All issues > Volume 42(10); 1999
- Original Article
- J Korean Pediatr Soc. 1999;42(10):1366-1372. Published online October 15, 1999.
- Early Onset Hyperkalemia within 72 Hours after Birth in Extremely Preterm Infants
- Young Pyo YP Chang1
- 1Department of Pediatrics, College of Medicine, Dankook University, Cheonan, Korea
- Correspondence Young Pyo YP Chang ,Email: 1
- Abstract
- Purpose
: The incidence of hyperkalemia and the factors contributing the serum potassium level within 72 hours after birth in extremely preterm infants were determined.
Methods
: The incidence of hyperkalemia and differences of clinical features between hyperkalemic(≥6.5mEq/L) and normokalemic(<6.5mEq/L) groups were determined by reviewing medical records of 53 extremely preterm infants born at less than 28 weeks gestation.
Results
: The mean birth weight and gestational age of were 912±186gram and 26.2±1.3weeks respectively.
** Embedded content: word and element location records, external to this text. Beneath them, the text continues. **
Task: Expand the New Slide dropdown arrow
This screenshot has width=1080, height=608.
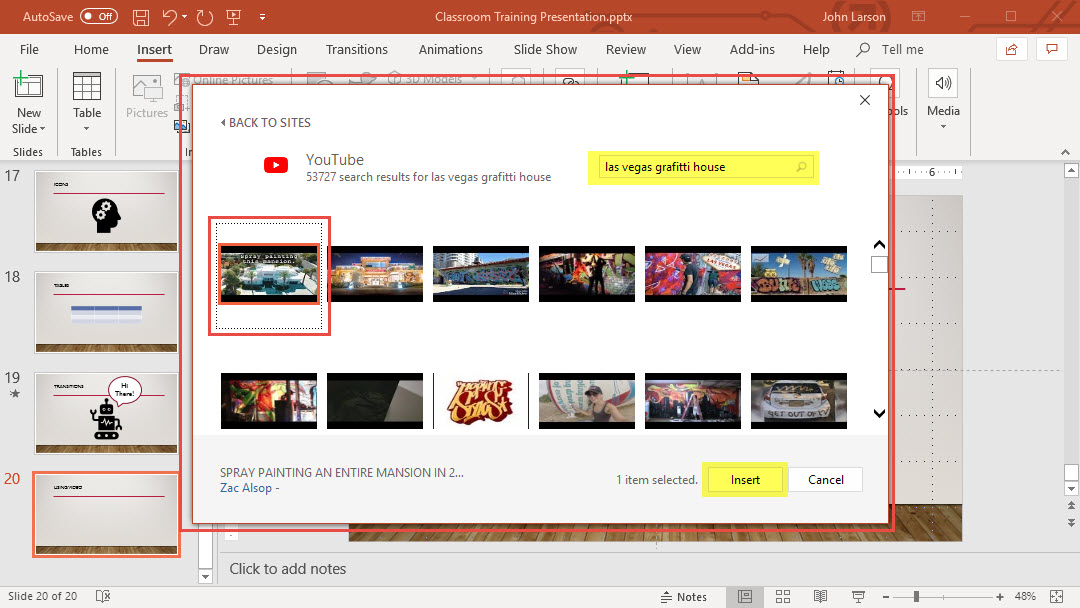Action: point(43,129)

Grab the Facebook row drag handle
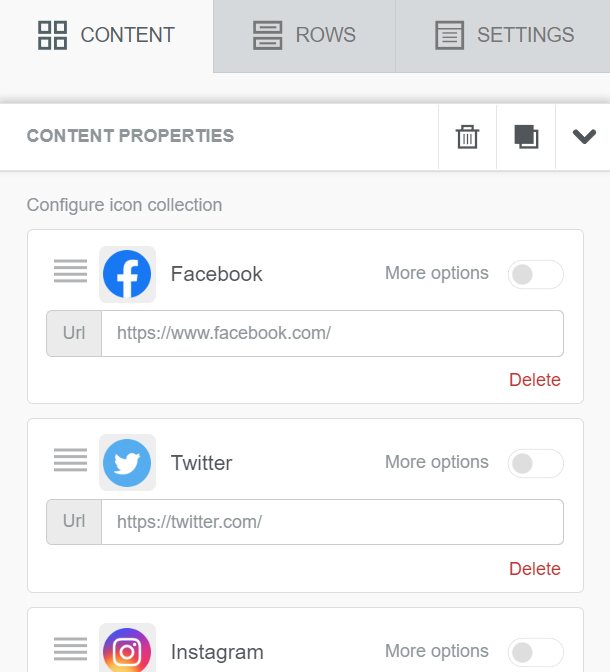point(70,271)
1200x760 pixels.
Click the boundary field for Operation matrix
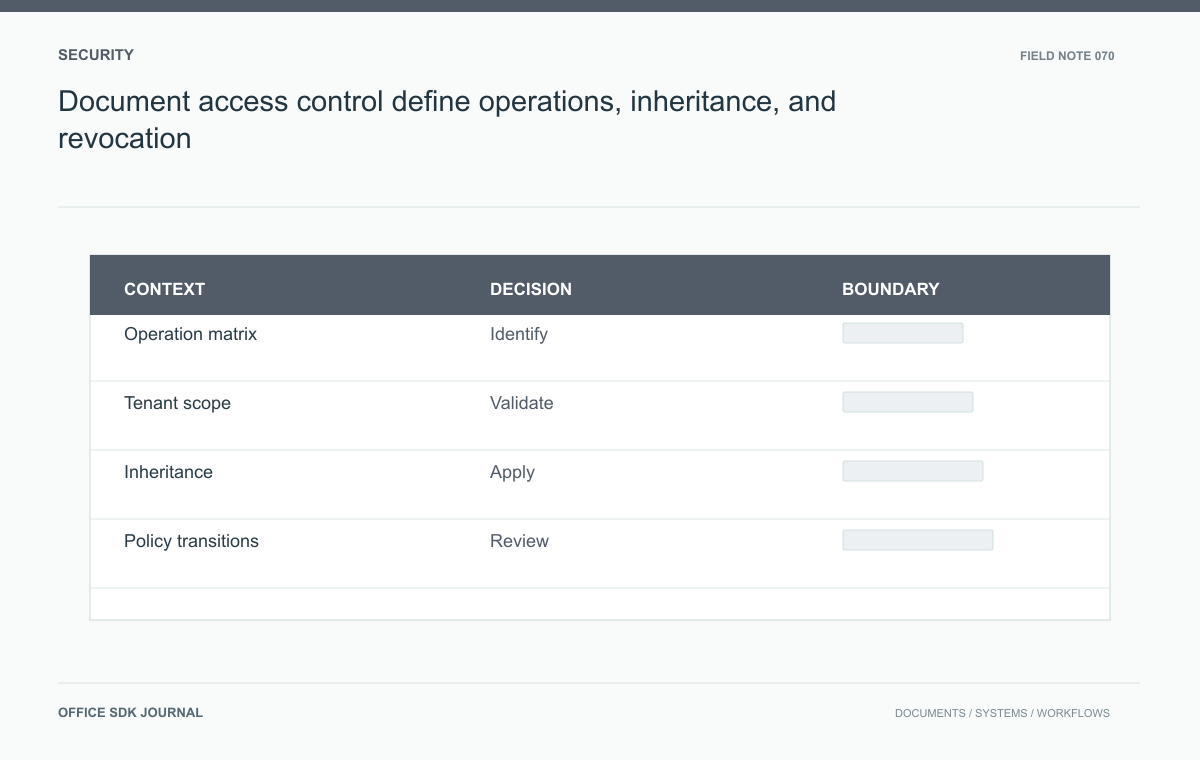[903, 333]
Thirty-six infants(67.9%) had at least one serum potassium level that exceeded 6.5mEq/L, and 15 infants with hyperkalemia(≥6.5mEq/L) had electrocardiographic abnormalities and eight infants had hyperkalemia-induced cardiac arrhythmia such as ven- tricular tachycardia, fibrillation and/or bradycardia. Serum potassium peaked in 13-36 hour postnatal age and the incidence of electrocadiographic abnormalities was highest in the 13-36 hour postnatal age group (P<0.05). Urine flow rate during the first 48 hours after birth was only significantly lower for hyperkalemic infants(P<0.05). Six infants with hyperkalemia died as a direct result of hyperkalemia-induced cardiac arrhythmia.
Conclusion
: Hyperkalemia frequently occurred within the first 72 hours of life in extremely premature infants. Serum potassium should be monitored closely to avoid life-threatening cardiac arrhythmia in these infants.